E eis que um dia o pai de minha coleguinha resolve morrer. As crianças foram dispensadas da aula. "Não preciso esperar a bá professora. Vô prá casa sozinha. Sei ir". E lá fui eu feliz! Cidade pequena onde todos se conhecem. Não há riscos. Contudo, desviei-me do caminho de casa e foi animada em direção à casa da minha amiguinha para ver o “defunto”. Era um conhecido, era o pai de Aninha que virou “defunto”. Porta aberta entro na casa. Surpresa, encontro a amiga triste, toda de preto. Não há risos e não há festa. A casa escurecida com janelas semiabertas.
A mãe de Aninha manda que nos sentemos. Mas... e o "defunto"?! Fico ansiosa. No meio da sala sobre uma mesa, entre velas fumegantes, guardado em uma enorme e linda caixa de madeira com enfeites dourados, percebo que estava ele lá. Contudo, não conseguia ver. Era muito alta a mesa e havia pessoas rezando ao redor. Fico desanimada.
- Fiquem quietas que o fotógrafo chegou. Ana, dê bolo à sua amiguinha”, diz a mãe assoando o nariz vermelho e já inchado de tanto chorar. E eu admirada... Tem bolo mas não tem festa. Começa a função do fotógrafo. Conserta o morto aqui... e acolá... Retrata de um lado e do outro.... Põe e tira flores... Torna a retratar (a fotografia de um familiar importante falecido era tradição local ocupar um lugar eterno na parede da sala). E eu ali... Tensa... Espantada... Surpreendida porque não havia festa, porque não via o “defunto”. Sinto-me enjoada com os cheiros que nem sei do que. Velas, fumaça, flores, o próprio odor da morte e do sofrimento. Tristeza tem cheiro que aperta o nariz e dói a garganta. Não consigo comer o bolo. Não consigo saber o que seja um “defunto”. Fico cansada e desolada.
De repente o fotógrafo chama a nós duas, para tirarmos um retrato beijando saudosamente o pai de Aninha. “Subam na escadinha meninas e beijem a testa”, diz o fotógrafo, pensando sermos duas irmãs. Éramos muito parecidas. Aninha puxa meu braço, “vem cá”. E lá se fui eu, ansiosa, apertando forte a minha merendeira a tira-colo e curiosa.

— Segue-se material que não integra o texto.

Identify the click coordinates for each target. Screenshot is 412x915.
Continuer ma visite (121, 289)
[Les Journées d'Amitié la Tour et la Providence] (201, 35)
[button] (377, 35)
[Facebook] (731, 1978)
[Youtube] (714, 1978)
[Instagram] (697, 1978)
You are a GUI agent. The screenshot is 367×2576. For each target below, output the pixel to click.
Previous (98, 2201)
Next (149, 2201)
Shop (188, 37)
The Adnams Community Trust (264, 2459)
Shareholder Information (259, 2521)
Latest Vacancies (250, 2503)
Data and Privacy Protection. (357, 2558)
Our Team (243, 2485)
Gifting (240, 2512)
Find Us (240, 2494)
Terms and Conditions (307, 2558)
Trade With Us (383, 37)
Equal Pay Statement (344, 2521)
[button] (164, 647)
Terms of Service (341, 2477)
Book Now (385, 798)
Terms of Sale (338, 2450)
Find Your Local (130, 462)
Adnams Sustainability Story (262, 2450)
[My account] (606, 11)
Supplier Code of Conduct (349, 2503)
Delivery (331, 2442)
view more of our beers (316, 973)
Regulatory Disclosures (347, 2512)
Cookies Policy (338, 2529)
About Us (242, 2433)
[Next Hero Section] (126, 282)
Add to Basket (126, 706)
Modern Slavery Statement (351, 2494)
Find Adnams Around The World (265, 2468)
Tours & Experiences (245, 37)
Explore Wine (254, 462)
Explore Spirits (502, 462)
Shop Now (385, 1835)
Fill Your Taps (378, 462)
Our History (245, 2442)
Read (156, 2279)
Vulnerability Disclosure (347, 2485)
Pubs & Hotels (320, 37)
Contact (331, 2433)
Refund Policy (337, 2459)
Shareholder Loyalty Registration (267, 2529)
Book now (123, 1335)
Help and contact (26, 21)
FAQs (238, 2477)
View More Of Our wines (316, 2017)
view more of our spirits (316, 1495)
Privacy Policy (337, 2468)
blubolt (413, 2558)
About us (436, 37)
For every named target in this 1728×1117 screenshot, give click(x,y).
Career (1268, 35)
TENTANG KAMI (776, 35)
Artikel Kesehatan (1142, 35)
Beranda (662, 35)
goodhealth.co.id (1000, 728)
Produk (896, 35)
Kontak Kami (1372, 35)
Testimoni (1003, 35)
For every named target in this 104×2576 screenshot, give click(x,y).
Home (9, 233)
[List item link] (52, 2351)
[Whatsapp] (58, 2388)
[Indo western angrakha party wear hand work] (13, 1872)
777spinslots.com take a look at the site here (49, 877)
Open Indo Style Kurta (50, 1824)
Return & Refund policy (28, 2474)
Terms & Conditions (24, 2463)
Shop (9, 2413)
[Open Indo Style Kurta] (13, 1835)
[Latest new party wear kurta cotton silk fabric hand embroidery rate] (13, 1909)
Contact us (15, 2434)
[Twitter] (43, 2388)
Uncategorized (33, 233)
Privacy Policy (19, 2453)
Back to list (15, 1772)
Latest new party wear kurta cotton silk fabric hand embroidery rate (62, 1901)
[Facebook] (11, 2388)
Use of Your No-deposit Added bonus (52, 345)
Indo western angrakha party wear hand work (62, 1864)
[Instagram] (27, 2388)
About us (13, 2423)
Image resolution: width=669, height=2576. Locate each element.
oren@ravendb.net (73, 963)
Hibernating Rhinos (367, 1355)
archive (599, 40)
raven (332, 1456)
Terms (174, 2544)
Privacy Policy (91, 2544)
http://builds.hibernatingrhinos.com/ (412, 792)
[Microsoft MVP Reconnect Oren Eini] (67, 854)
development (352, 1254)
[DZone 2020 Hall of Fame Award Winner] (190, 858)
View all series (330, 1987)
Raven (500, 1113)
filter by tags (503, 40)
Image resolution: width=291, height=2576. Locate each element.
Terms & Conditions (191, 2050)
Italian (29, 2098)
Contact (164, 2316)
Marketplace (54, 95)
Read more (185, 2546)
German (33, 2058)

Conseguiria ou não, afinal, olhar um “defunto”?! Não sabia o que fosse a morte. Virar "defunto", com certeza era uma mágica colorida. Já conhecia das borboletas e do arco-íris.
Tensa, subo o degrau e me deparo, espantada, com a cara do pai de Aninha. Inchada, amarela, uma fita prendendo o queixo até a cabeça, nacos de algodão enfiados no nariz, que nem uma assombração. Fujo de lá correndo, branca como as velas que ardiam, atordoada com o ambiente depressivo que nunca havia vivido, apavorada com a imagem do “defunto”. Submergida pela feiura da morte, em disparada corro chorosa para a minha casa. No caminho encontro o meu pai conversando com um amigo. Aliviada agarro-me a esta proteção. Atônito com a presença da filha pálida, em lágrimas, sozinha na rua, guarda-me em seus braços e vira-se ao amigo para se despedir e neste momento é que começa o drama maior...
Abraçada desesperadamente ao meu pai, encolhendo-me do contato da mão do tal amigo que vinha enorme e carinhosa em minha direção, grito e choro apavoradamente, repetindo sem parar, aos berros: ”valha-me Deus!...Valha-me Deus!... Valha-me Deus!” (como ouvia dos trabalhadores da minha casa).
O amigo aproxima-se mais ainda e acaricia meus cabelos na tentativa de ajudar a acalmar essa criança tresloucada e, aí, o mal fica ainda pior... Começo a berrar descontroladamente: o “defunto”! O “defunto” veio me pegar! O “defunto” veio me pegar!
Compreenderam. O amigo do meu pai era, justamente, o irmão gêmeo idêntico, do pai de Aninha, o coitado do tal "defunto".
OBS: um acontecimento verídico da minha infância.